Rows for finding displayed items
━━━━━━━━━━

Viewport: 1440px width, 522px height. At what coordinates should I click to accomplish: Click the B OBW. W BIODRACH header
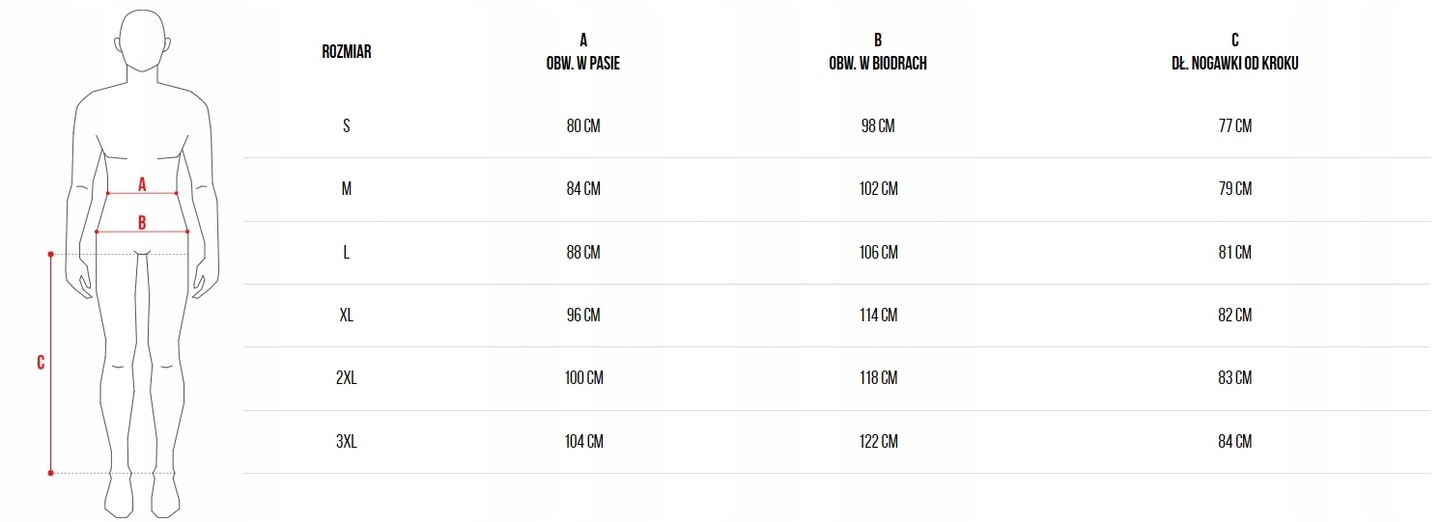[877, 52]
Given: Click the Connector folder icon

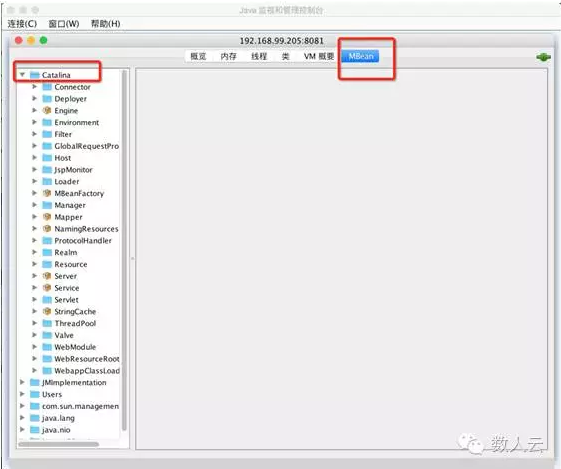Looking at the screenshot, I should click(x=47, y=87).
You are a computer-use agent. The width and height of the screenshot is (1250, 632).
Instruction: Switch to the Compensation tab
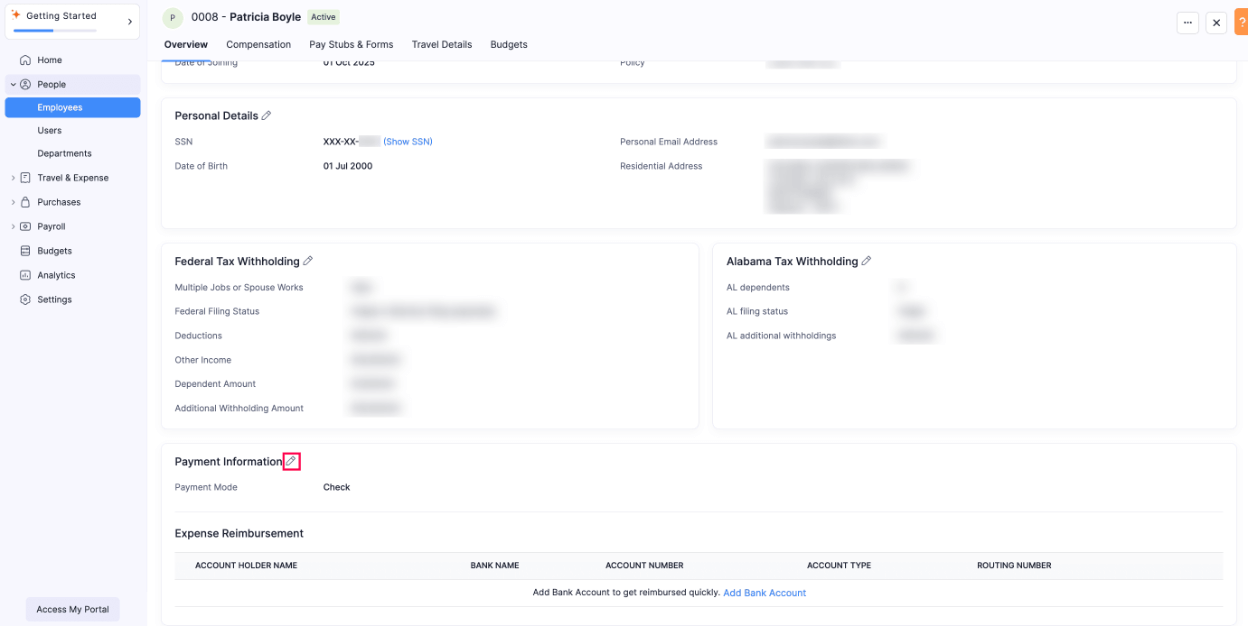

━━━━━━━━━━

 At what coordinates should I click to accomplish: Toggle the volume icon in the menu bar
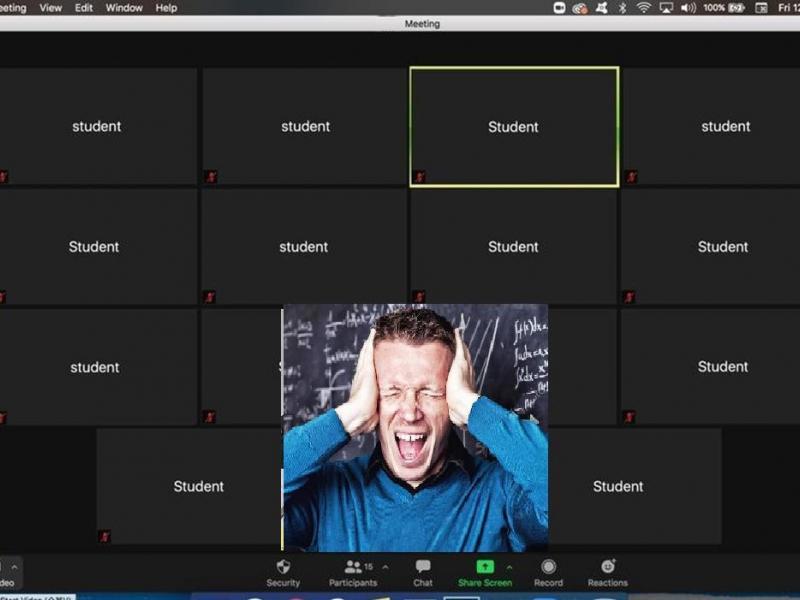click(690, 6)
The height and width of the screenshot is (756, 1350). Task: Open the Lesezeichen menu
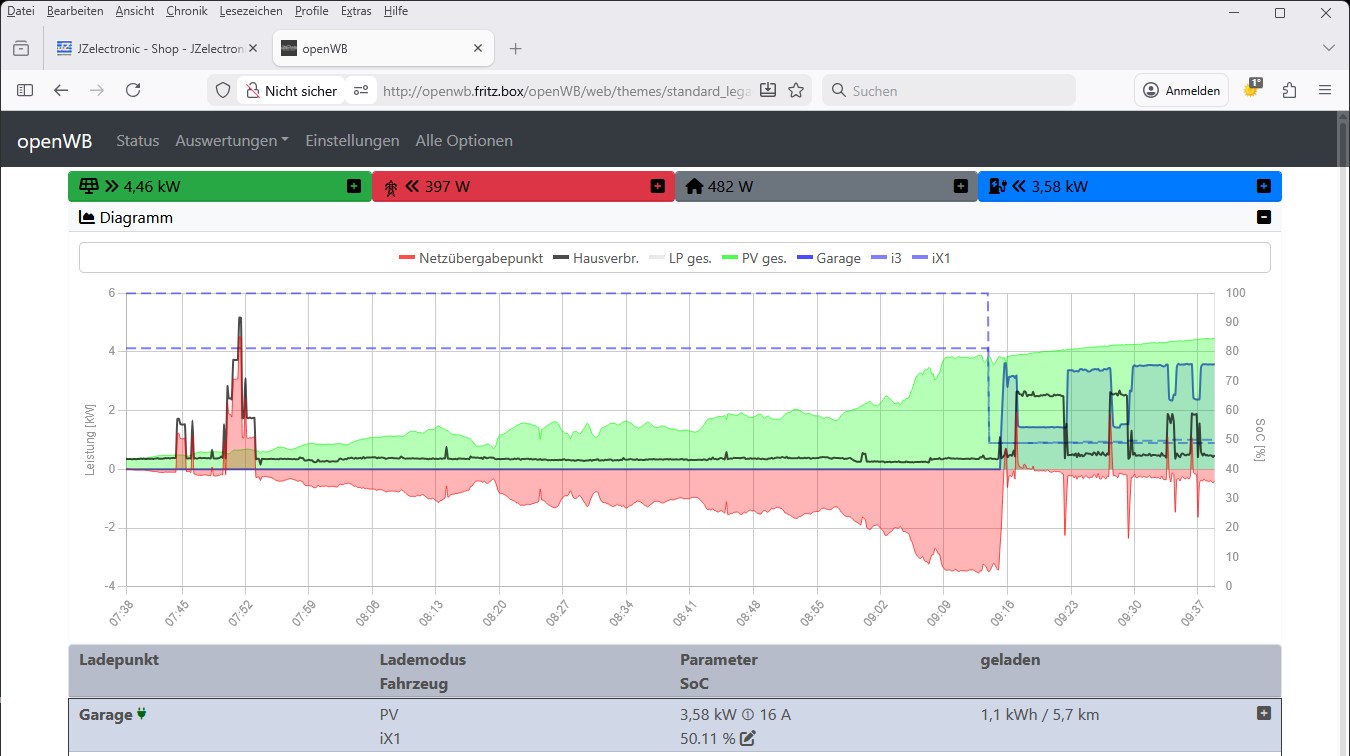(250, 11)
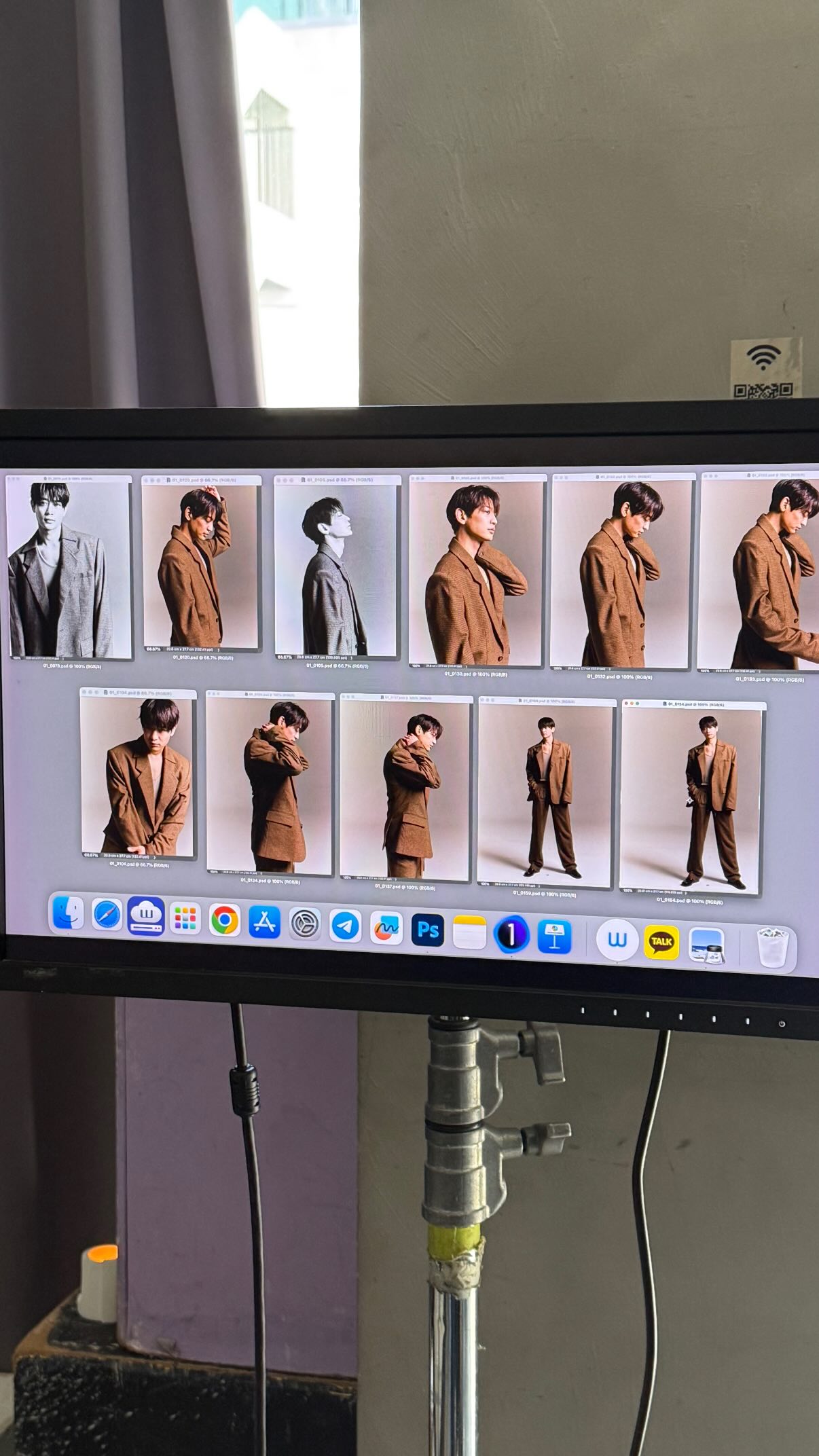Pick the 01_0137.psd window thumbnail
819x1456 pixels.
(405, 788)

━━━━━━━━━━

- [Exercise goal]:
Rewrite the rows from the line with "Viewport: 1440px width, 522px" up to and including the line with "Instruction: Switch to the Compensation tab", swapping "Connector" for "Network" and keeping everything else the same. Leave the pictures out of your answer.

- [Response]:
Viewport: 1440px width, 522px height. At what coordinates should I click to accomplish: Click the B OBW. W BIODRACH header
[877, 52]
Given: Click the Network folder icon

Looking at the screenshot, I should click(x=47, y=87).
You are a computer-use agent. The width and height of the screenshot is (1250, 632).
Instruction: Switch to the Compensation tab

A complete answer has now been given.